Where does the string "legend" appear? Copy every line of the entries below that holds it.

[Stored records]
—————
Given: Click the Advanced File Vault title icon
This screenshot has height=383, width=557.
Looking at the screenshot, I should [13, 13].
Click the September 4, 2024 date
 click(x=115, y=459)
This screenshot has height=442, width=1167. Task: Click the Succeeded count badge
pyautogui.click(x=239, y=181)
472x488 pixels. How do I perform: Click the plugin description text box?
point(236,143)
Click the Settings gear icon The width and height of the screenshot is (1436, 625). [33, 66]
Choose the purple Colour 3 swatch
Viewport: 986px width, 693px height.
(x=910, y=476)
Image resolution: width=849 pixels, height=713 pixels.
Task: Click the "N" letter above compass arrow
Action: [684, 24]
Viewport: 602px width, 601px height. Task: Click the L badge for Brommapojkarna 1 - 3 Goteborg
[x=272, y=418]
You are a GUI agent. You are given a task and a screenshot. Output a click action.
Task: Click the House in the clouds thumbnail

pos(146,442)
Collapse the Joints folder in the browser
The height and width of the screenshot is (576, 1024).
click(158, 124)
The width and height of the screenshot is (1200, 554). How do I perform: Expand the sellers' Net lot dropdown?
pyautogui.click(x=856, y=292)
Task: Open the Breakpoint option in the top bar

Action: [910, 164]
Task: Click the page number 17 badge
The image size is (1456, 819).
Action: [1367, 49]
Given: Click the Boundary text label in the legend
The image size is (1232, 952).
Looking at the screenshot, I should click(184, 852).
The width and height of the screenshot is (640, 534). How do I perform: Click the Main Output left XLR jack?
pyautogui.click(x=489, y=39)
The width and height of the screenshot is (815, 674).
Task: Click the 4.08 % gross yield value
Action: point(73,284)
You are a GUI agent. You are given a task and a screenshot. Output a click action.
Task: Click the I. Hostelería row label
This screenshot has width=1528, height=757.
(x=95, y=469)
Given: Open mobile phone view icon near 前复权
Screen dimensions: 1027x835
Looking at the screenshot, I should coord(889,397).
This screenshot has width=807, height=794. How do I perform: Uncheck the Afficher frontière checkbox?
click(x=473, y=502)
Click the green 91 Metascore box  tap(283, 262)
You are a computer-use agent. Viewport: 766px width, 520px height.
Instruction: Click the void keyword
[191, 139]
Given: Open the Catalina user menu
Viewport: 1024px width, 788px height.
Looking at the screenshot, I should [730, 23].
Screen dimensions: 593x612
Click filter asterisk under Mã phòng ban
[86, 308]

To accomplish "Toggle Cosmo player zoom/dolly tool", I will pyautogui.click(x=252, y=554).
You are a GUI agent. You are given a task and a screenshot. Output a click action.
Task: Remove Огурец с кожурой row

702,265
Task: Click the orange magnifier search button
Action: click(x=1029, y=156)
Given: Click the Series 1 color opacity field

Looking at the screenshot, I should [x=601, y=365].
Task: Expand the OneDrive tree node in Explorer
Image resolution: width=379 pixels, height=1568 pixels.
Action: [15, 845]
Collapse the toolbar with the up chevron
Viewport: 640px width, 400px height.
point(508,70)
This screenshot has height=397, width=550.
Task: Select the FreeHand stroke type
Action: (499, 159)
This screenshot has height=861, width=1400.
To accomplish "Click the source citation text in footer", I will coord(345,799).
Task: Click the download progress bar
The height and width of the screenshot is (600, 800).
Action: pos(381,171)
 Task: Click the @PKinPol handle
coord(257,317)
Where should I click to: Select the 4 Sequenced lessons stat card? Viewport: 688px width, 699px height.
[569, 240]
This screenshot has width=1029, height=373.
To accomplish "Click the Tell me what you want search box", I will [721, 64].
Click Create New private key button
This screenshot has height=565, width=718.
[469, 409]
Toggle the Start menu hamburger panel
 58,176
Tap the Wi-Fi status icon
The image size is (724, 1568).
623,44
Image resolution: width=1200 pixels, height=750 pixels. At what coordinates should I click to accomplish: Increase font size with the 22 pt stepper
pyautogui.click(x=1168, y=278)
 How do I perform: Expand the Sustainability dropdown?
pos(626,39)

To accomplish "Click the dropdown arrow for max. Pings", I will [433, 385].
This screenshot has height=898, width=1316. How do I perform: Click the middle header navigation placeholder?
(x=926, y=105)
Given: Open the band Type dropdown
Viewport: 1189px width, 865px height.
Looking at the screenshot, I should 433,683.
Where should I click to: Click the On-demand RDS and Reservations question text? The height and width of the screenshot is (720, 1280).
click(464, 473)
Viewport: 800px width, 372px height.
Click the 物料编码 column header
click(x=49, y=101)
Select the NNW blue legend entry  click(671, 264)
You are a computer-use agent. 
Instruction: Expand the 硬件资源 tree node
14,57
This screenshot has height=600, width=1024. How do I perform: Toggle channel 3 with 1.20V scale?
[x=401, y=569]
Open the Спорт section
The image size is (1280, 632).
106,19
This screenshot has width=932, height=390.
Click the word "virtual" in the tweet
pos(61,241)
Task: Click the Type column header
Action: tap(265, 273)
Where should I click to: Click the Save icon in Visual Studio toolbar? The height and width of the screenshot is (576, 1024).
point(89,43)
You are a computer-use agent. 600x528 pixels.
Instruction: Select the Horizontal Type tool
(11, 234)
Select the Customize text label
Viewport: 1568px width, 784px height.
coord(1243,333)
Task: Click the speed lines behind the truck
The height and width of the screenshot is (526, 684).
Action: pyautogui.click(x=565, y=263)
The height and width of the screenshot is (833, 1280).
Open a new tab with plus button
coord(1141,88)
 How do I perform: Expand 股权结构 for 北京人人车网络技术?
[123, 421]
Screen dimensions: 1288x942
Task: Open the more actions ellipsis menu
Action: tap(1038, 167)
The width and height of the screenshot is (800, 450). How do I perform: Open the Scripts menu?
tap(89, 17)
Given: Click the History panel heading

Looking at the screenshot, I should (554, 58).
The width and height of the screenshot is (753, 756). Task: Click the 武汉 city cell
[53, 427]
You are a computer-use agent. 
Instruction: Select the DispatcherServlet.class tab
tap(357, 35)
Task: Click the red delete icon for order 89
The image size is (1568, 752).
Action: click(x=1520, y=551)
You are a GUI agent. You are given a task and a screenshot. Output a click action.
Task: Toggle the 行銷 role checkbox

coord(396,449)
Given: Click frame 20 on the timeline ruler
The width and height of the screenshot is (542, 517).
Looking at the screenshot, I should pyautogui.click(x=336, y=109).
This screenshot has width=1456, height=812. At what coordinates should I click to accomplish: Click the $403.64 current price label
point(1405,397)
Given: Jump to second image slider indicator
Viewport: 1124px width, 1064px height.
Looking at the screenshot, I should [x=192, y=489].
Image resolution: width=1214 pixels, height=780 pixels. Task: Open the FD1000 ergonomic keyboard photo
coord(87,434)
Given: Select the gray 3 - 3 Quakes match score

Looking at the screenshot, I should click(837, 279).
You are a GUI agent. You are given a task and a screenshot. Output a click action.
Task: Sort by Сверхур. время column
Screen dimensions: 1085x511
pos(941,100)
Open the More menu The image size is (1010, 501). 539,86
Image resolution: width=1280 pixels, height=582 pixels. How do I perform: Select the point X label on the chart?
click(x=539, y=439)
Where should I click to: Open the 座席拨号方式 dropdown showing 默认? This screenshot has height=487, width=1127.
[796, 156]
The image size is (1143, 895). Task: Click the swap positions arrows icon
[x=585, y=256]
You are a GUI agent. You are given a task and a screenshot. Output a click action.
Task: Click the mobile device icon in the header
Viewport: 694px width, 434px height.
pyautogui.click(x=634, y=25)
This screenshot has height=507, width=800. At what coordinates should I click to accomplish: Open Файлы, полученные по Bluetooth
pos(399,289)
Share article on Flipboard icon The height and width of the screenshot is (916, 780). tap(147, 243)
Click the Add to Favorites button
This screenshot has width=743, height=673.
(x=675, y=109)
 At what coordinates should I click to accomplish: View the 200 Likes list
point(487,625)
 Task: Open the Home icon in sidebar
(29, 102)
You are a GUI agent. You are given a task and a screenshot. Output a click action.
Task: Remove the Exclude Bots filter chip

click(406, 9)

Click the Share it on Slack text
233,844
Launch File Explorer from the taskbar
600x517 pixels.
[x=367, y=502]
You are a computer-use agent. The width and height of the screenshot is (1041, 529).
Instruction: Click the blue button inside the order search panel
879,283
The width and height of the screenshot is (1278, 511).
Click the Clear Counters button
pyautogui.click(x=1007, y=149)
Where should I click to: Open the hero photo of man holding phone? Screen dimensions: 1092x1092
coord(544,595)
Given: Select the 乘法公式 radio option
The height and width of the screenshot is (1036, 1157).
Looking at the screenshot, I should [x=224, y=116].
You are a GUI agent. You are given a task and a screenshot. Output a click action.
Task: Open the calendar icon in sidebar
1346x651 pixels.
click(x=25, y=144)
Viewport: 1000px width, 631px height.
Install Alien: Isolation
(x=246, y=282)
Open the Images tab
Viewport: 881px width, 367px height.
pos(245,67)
—————
* **ANSWER TO THIS PROBLEM**:
Given: Click the Boundary text label in the legend
Select the NNW blue legend entry  click(671, 264)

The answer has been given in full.